— Activity —
Every entry needs to be duplicated exactly.

— Provided records —
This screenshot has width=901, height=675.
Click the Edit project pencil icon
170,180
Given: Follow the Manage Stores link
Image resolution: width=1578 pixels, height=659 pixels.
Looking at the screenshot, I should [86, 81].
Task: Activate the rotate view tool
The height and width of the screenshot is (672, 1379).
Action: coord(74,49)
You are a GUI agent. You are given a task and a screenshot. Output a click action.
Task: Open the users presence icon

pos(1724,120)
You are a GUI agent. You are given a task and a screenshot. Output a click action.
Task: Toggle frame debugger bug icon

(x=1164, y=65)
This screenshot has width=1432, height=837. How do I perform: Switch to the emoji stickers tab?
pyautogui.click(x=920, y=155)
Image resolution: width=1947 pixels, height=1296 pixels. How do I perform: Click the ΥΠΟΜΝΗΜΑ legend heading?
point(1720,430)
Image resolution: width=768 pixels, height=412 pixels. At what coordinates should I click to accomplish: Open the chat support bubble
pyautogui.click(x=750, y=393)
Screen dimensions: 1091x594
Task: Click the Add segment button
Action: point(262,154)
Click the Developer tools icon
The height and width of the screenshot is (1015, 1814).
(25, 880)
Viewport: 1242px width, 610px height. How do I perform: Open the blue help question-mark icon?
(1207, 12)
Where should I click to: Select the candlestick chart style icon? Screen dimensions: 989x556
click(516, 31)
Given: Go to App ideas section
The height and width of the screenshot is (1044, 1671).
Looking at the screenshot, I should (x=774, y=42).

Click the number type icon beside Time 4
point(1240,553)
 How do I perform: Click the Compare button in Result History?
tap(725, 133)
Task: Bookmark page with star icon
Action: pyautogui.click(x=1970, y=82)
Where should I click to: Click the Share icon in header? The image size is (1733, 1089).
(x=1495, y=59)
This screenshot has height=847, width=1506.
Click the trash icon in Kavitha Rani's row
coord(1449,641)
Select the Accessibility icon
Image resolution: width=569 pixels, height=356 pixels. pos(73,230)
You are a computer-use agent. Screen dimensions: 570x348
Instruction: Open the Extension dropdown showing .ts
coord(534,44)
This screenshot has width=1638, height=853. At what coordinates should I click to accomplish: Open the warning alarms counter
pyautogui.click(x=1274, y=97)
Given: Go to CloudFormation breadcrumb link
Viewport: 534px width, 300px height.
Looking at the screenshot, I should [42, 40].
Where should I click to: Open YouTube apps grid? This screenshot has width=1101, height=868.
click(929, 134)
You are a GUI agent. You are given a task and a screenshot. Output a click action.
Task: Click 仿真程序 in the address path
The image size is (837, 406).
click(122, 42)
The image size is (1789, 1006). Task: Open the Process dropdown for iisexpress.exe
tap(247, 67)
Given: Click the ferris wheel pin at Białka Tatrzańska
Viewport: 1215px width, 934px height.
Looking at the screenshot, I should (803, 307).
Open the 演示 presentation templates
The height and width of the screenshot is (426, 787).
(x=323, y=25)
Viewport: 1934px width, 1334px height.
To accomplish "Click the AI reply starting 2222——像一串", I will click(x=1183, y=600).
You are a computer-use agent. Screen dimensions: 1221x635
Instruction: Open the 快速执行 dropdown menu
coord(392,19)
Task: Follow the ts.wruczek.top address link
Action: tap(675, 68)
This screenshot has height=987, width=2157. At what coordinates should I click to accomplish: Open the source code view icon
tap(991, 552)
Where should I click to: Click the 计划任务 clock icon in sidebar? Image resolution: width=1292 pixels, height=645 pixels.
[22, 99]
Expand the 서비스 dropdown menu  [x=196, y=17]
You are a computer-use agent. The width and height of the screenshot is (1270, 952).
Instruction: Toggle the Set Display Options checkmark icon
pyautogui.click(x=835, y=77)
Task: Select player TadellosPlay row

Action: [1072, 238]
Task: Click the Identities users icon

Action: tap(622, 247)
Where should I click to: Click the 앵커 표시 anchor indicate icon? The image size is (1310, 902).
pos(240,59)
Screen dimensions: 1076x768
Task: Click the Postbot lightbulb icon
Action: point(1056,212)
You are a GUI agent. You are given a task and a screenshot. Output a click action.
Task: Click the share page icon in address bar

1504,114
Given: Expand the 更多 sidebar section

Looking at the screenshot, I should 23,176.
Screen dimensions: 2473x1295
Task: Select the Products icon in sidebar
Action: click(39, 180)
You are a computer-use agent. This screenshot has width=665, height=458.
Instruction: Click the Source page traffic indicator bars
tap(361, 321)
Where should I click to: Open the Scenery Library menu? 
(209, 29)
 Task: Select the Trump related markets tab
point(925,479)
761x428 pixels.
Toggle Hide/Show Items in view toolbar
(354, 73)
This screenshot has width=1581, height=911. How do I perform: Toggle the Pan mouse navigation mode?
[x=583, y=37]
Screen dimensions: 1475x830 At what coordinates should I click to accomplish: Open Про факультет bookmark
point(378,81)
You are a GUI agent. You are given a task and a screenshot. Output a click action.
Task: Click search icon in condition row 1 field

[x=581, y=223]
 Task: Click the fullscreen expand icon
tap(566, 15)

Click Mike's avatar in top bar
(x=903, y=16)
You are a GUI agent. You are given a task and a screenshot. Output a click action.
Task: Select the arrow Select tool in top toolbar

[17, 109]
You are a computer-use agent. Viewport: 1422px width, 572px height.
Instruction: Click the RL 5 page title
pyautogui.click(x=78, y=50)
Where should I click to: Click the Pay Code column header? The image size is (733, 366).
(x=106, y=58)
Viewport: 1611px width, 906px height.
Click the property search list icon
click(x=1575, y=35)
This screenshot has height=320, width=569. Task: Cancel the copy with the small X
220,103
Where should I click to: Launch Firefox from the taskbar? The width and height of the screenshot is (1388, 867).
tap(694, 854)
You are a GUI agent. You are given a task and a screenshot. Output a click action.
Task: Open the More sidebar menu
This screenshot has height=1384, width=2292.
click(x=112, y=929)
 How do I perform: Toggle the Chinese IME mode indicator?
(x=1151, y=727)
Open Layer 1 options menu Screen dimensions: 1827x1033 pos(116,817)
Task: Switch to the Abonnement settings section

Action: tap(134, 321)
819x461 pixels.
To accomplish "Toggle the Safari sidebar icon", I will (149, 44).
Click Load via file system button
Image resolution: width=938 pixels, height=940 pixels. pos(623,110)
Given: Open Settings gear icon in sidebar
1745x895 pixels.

— Task output —
This screenshot has width=901, height=675.
Click the Edit project pencil icon
170,180
Given: Follow the Manage Stores link
Image resolution: width=1578 pixels, height=659 pixels.
Looking at the screenshot, I should [86, 81].
Task: Activate the rotate view tool
The height and width of the screenshot is (672, 1379).
Action: coord(74,49)
You are a GUI agent. You are given a task and a screenshot. Output a click action.
Task: Open the users presence icon

pos(1724,120)
You are a GUI agent. You are given a task and a screenshot. Output a click action.
Task: Toggle frame debugger bug icon

(x=1164, y=65)
This screenshot has width=1432, height=837. How do I perform: Switch to the emoji stickers tab?
pyautogui.click(x=920, y=155)
Image resolution: width=1947 pixels, height=1296 pixels. How do I perform: Click the ΥΠΟΜΝΗΜΑ legend heading?
point(1720,430)
Image resolution: width=768 pixels, height=412 pixels. At what coordinates should I click to accomplish: Open the chat support bubble
pyautogui.click(x=750, y=393)
Screen dimensions: 1091x594
Task: Click the Add segment button
Action: point(262,154)
Click the Developer tools icon
The height and width of the screenshot is (1015, 1814).
(25, 880)
Viewport: 1242px width, 610px height. How do I perform: Open the blue help question-mark icon?
(1207, 12)
Where should I click to: Select the candlestick chart style icon? Screen dimensions: 989x556
click(516, 31)
Given: Go to App ideas section
The height and width of the screenshot is (1044, 1671).
Looking at the screenshot, I should (x=774, y=42).

Click the number type icon beside Time 4
point(1240,553)
 How do I perform: Click the Compare button in Result History?
tap(725, 133)
Task: Bookmark page with star icon
Action: pyautogui.click(x=1970, y=82)
Where should I click to: Click the Share icon in header? The image size is (1733, 1089).
(x=1495, y=59)
This screenshot has height=847, width=1506.
Click the trash icon in Kavitha Rani's row
coord(1449,641)
Select the Accessibility icon
Image resolution: width=569 pixels, height=356 pixels. pos(73,230)
You are a computer-use agent. Screen dimensions: 570x348
Instruction: Open the Extension dropdown showing .ts
coord(534,44)
This screenshot has width=1638, height=853. At what coordinates should I click to accomplish: Open the warning alarms counter
pyautogui.click(x=1274, y=97)
Given: Go to CloudFormation breadcrumb link
Viewport: 534px width, 300px height.
Looking at the screenshot, I should [42, 40].
Where should I click to: Open YouTube apps grid? This screenshot has width=1101, height=868.
click(929, 134)
You are a GUI agent. You are given a task and a screenshot. Output a click action.
Task: Click 仿真程序 in the address path
The image size is (837, 406).
click(122, 42)
The image size is (1789, 1006). Task: Open the Process dropdown for iisexpress.exe
tap(247, 67)
Given: Click the ferris wheel pin at Białka Tatrzańska
Viewport: 1215px width, 934px height.
Looking at the screenshot, I should (803, 307).
Open the 演示 presentation templates
The height and width of the screenshot is (426, 787).
(x=323, y=25)
Viewport: 1934px width, 1334px height.
To accomplish "Click the AI reply starting 2222——像一串", I will click(x=1183, y=600).
You are a computer-use agent. Screen dimensions: 1221x635
Instruction: Open the 快速执行 dropdown menu
coord(392,19)
Task: Follow the ts.wruczek.top address link
Action: tap(675, 68)
This screenshot has height=987, width=2157. At what coordinates should I click to accomplish: Open the source code view icon
tap(991, 552)
Where should I click to: Click the 计划任务 clock icon in sidebar? Image resolution: width=1292 pixels, height=645 pixels.
[22, 99]
Expand the 서비스 dropdown menu  [x=196, y=17]
You are a computer-use agent. The width and height of the screenshot is (1270, 952).
Instruction: Toggle the Set Display Options checkmark icon
pyautogui.click(x=835, y=77)
Task: Select player TadellosPlay row

Action: [1072, 238]
Task: Click the Identities users icon

Action: tap(622, 247)
Where should I click to: Click the 앵커 표시 anchor indicate icon? The image size is (1310, 902).
pos(240,59)
Screen dimensions: 1076x768
Task: Click the Postbot lightbulb icon
Action: point(1056,212)
You are a GUI agent. You are given a task and a screenshot. Output a click action.
Task: Click the share page icon in address bar

1504,114
Given: Expand the 更多 sidebar section

Looking at the screenshot, I should 23,176.
Screen dimensions: 2473x1295
Task: Select the Products icon in sidebar
Action: click(39, 180)
You are a computer-use agent. This screenshot has width=665, height=458.
Instruction: Click the Source page traffic indicator bars
tap(361, 321)
Where should I click to: Open the Scenery Library menu? 
(209, 29)
 Task: Select the Trump related markets tab
point(925,479)
761x428 pixels.
Toggle Hide/Show Items in view toolbar
(354, 73)
This screenshot has width=1581, height=911. How do I perform: Toggle the Pan mouse navigation mode?
[x=583, y=37]
Screen dimensions: 1475x830 At what coordinates should I click to accomplish: Open Про факультет bookmark
point(378,81)
You are a GUI agent. You are given a task and a screenshot. Output a click action.
Task: Click search icon in condition row 1 field

[x=581, y=223]
 Task: Click the fullscreen expand icon
tap(566, 15)

Click Mike's avatar in top bar
(x=903, y=16)
You are a GUI agent. You are given a task and a screenshot. Output a click action.
Task: Select the arrow Select tool in top toolbar

[17, 109]
You are a computer-use agent. Viewport: 1422px width, 572px height.
Instruction: Click the RL 5 page title
pyautogui.click(x=78, y=50)
Where should I click to: Click the Pay Code column header? The image size is (733, 366).
(x=106, y=58)
Viewport: 1611px width, 906px height.
Click the property search list icon
click(x=1575, y=35)
This screenshot has height=320, width=569. Task: Cancel the copy with the small X
220,103
Where should I click to: Launch Firefox from the taskbar? The width and height of the screenshot is (1388, 867).
tap(694, 854)
You are a GUI agent. You are given a task and a screenshot. Output a click action.
Task: Open the More sidebar menu
This screenshot has height=1384, width=2292.
click(x=112, y=929)
 How do I perform: Toggle the Chinese IME mode indicator?
(x=1151, y=727)
Open Layer 1 options menu Screen dimensions: 1827x1033 pos(116,817)
Task: Switch to the Abonnement settings section

Action: tap(134, 321)
819x461 pixels.
To accomplish "Toggle the Safari sidebar icon", I will (149, 44).
Click Load via file system button
Image resolution: width=938 pixels, height=940 pixels. pos(623,110)
Given: Open Settings gear icon in sidebar
1745x895 pixels.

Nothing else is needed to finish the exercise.